Discussion in 'Wall St. News' started by S2007S, Sep 20, 2007.

  1. Lastnight I went to an open house for a near 7 figure box (as I call it) in Park Slope Brooklyn. Mind you I already own a spread on the island and the fiancee has her own dig around the corner from the open house. The "box" isn't even comparable to the LI spread but "she" is particular. In any event, I coincidentally asked about a parking spot and they quoted me for $25K outdoor and $35k indoor, both of which I thought was more than reasonable since my buddy in jersey got his for $40k (hoboken). It's not that there wasn't available parking on the street, it's just the hassle of having to move the car once a week for street cleaning does get annoyong. For $25k, no need to worry and the slot is property on which you get a title and deed for as well as having to pay taxes on. If you wrap it into the mortgage, it comes out to be considerable less than what you would pay monthly to a garage to rent space. I've never heard $200K as being the mean... Perhaps on the high end but surely not the mean. Monthly parking in a garage is roughly $300-$600... However, some folks have disposable income and for them, why not pay the sum? You can easily sell the slot and recoup your investment unlike rent money....
    #31     Sep 20, 2007
  2. Bought a space in the mid-90s for $10K, sold it for $40K a couple years ago. Was able to rent it out for a few years too before that. And that particular one was a tandem spot. (Yeah, the other guy has your keys)
    #32     Sep 20, 2007
  3. Down in my area, the Atlanta suburbs, you can buy an awesome home for the price of a Manhattan parking space...

    Homes like the above can easily go for over $1 million up in the NJ/NY area in good towns. I used to live in NJ. It's so much better down here. It's alot cheaper, the people are friendlier, and the weather is nicer. Plus Atlanta offers tons of things to do.
    #33     Sep 21, 2007
  4. impetus


    A man walks into a New York City bank and says he wants to borrow $2,000 for three weeks. The loan officer asks him what kind of collateral he has. The man says "I've got a Rolls Royce -- keep it until the loan is paid off -- here are the keys." The loan officer promptly has the car driven into the bank's underground parking for safe keeping, and gives the man $2,000.

    Three weeks later the man comes into the bank, pays back the $2,000 loan, plus $10 interest, and regains possession of the Rolls Royce. The loan officer asks him, "Sir, if I may ask, why would a man who drives a Rolls Royce need to borrow two thousand dollars?"

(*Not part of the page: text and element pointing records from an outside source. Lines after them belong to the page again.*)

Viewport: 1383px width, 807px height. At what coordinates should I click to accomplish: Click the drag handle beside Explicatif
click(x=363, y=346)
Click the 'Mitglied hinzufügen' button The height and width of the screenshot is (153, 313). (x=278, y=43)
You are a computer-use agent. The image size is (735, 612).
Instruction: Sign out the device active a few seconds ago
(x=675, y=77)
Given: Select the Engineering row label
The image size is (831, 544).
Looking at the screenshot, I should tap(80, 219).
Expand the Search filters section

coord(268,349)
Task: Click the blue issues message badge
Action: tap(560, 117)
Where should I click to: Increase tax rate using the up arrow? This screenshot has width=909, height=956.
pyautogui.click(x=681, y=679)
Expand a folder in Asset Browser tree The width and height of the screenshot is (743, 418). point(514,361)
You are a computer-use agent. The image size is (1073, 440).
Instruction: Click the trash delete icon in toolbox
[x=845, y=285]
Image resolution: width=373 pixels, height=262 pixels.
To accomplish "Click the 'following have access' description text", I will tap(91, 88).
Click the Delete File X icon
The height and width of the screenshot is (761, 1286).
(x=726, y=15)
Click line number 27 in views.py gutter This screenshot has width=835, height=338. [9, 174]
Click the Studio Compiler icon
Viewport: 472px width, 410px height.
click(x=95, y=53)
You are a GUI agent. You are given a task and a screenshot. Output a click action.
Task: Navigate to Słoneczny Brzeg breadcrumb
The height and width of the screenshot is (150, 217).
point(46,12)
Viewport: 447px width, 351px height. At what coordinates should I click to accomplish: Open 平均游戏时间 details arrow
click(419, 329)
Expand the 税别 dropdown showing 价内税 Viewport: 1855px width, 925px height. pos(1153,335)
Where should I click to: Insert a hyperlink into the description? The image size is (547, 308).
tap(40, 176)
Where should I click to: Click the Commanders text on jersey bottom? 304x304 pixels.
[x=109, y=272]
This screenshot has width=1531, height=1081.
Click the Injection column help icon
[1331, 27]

    The man answers, "I had to go to Europe for three weeks, and where else could I store a Rolls Royce for that long for ten dollars?"
    #34     Sep 21, 2007
  5. dhpar


    this is really funny - and people say that residential property is expensive in da USA.
    For this money you would not get a shed in kazakh desert nowadays...
    #35     Sep 21, 2007
  6. But how many $500K+ jobs does ATL have? There are more than just a handful in my office building alone... Additionally, NJ is no NYC. In NYC, you get several times as many options for the same activities. See a play, there are more than dozen to choose... If we are going to compare, it's got to be city to city, not suburb to city... Where ATL wins is the extended summers and short winters...
    #36     Sep 21, 2007
  7. Parking spaces in Downtown London in the UK are much, much more.
    #37     Sep 21, 2007
  8. Since I do not need to go into the city that often, it really is not that important to me to be in the city. I guess, if I lived in the city, and worked in the city, then I would see it differently. The pricing for condos from here in Northern Jersey to NYC are not that far off. Aside from Trump and Park Avenue South of course.
    #38     Sep 21, 2007
  9. I agree that NYC offers more entertainment than Atlanta, and most likely more than any other city in the U.S. for that matter. But it all comes at a huge price of course. What I'm trying to say is that in the Atlanta area, housing is so much more affordable than the NYC area. Down here, almost anyone can afford to live a great lifestyle without paying $1 million for a 60's split level home. You can live well down here on $40k/year. There are people down here doing really well also. There are tons of gated country club communities, plus Buckhead, a section of Atlanta, has $10 million + homes.

    This area makes it alot easier for the lower to upper middle class folks to live a great lifestyle. Even though, the NYC area has people making $500k/year, there are still plenty of people that are living in cockroach infested apartments, sharing apartments with strangers, living in cramped tiny apartments, or living with their parents. I have some friends in both NJ and NY that either live with their parents or live in tiny apartments because homes are too expensive. Not everyone can afford to pay a $4,000 mortgage each month. So basically, if you're not making at least $200k/year, it's not worth being there.
    #39     Sep 22, 2007
  10. Tums


    A successful trader does not care about how much he pays, but how much he can sell it for later.